4 minutes reading
The THRM 2026 Virtual Conference opened by Mr. Pavan Kushwaha (CEO, Threatcop) with a powerful message, establishing that the battleground of modern cybersecurity has shifted from the server room to the human mind. The keynote session served as a comprehensive introduction to Human Risk Management (HRM), a discipline that seeks to bridge the gap between technical defenses and the unpredictable nature of human behavior.
The Why: 90-95% of the Problem
The keynote speakers emphasized a startling reality: while firewalls, antiviruses, and technical systems have become increasingly robust, they are not foolproof. According to the sources, 90% to 95% of successful cyberattacks are now attributed to human factors, occurring either intentionally or unintentionally. Hackers, recognizing that technology is harder to breach, have pivoted to “breaking the trust” of employees through sophisticated social engineering. A prominent example cited was the Scattered Spider group, which has caused significant disruptions in the United States by targeting individuals through vishing (voice phishing) and psychological manipulation.
Book a Free Demo Call with Our People Security Expert
A Diverse Community of Experts
To address these challenges, the conference gathered over 20 speakers from a vast array of sectors, including healthcare, government, state departments, and large logistics enterprises. Notable experts introduced during the welcome note included Mr. Chandan, CISO for the City of Plano; Dr. Sergio E Sanchez and Mr. Lena Kannappan, representing the healthcare sector; and Dr. Sandeep Desai from the Department of Education. This diversity of perspectives ensures that the insights shared are applicable across various regulatory environments, from GDPR to HIPAA.
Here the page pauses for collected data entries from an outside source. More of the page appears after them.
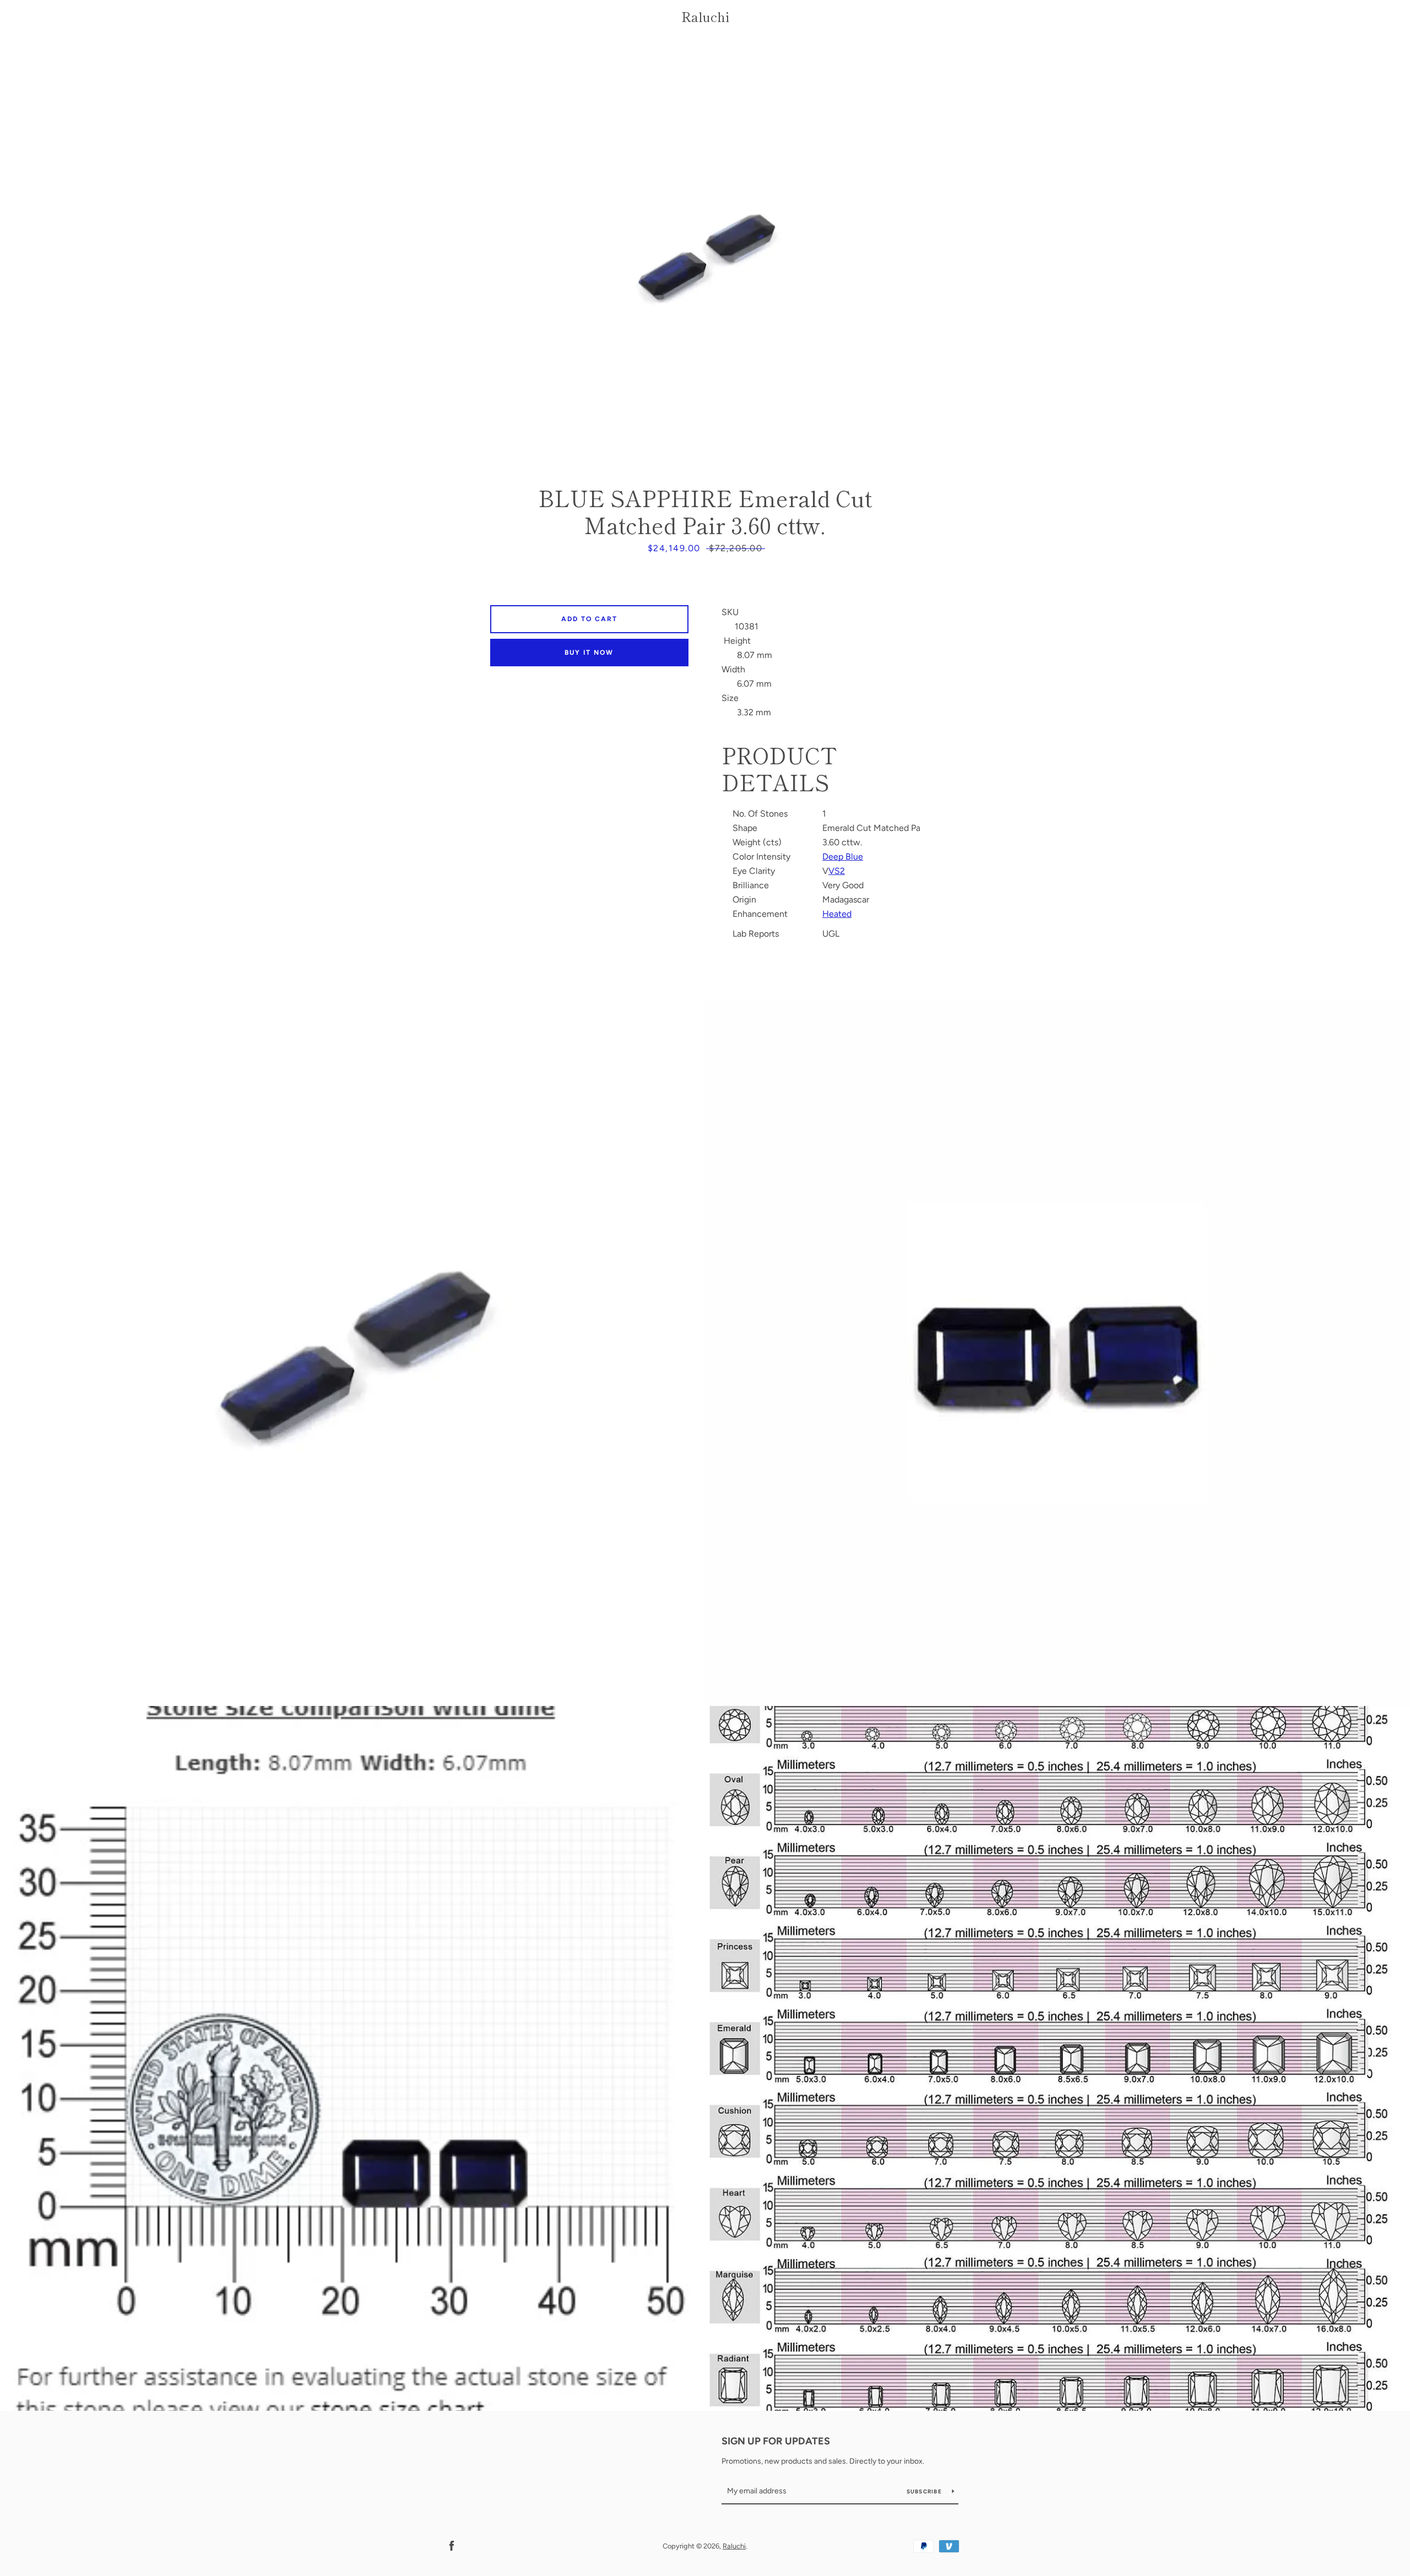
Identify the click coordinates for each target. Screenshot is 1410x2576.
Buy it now (589, 652)
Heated (837, 914)
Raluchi (705, 17)
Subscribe (925, 2491)
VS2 (836, 871)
The Agenda: AI and Beyond Email
The welcome note outlined five core pillars that the conference sessions would explore:
- Automating Human Defense with AI: Moving toward “agentic AI” to achieve greater cyber resilience.
- Assessing Behavior Beyond Email: Recognizing that attackers are now leveraging WhatsApp, SMS, Telegram, Slack, and Teams.
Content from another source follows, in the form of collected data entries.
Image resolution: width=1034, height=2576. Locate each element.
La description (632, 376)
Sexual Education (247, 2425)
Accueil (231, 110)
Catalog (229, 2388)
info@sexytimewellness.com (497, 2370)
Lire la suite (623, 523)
- Training as Practice, Not a Burden: Shifting security awareness away from “red-planned” or ignored videos and toward an engaging, intuitive experience.
- AI-Driven Email Trust: Using AI to counter “beautifully crafted” phishing emails that no longer contain the obvious spelling mistakes of the past.
- Scaling Compliance Training: Leveraging AI to complete complex regulatory trainings effectively and efficiently.
Innovation through Gamification
A unique highlight of the welcome note was the introduction of a gamified learning experience. To move away from the traditional “chore” of security training, the organizers built five interactive games. Attendees were invited to compete, with the top 20 performers entering a lucky draw for an iPad. This initiative reflects the conference’s core philosophy: security training should feel like building a skill rather than checking a box.
Conclusion
The THRM 2026 demonstrates how attackers identify gaps in DMARC records to spoof emails and trick users into resetting passwords or providing multi-factor authentication codes. By the end of the session, the “vibrant community” of over 60 security professionals was prepared to dive into a day of practical insights aimed at transforming the “People Pillar” into an organization’s strongest defense.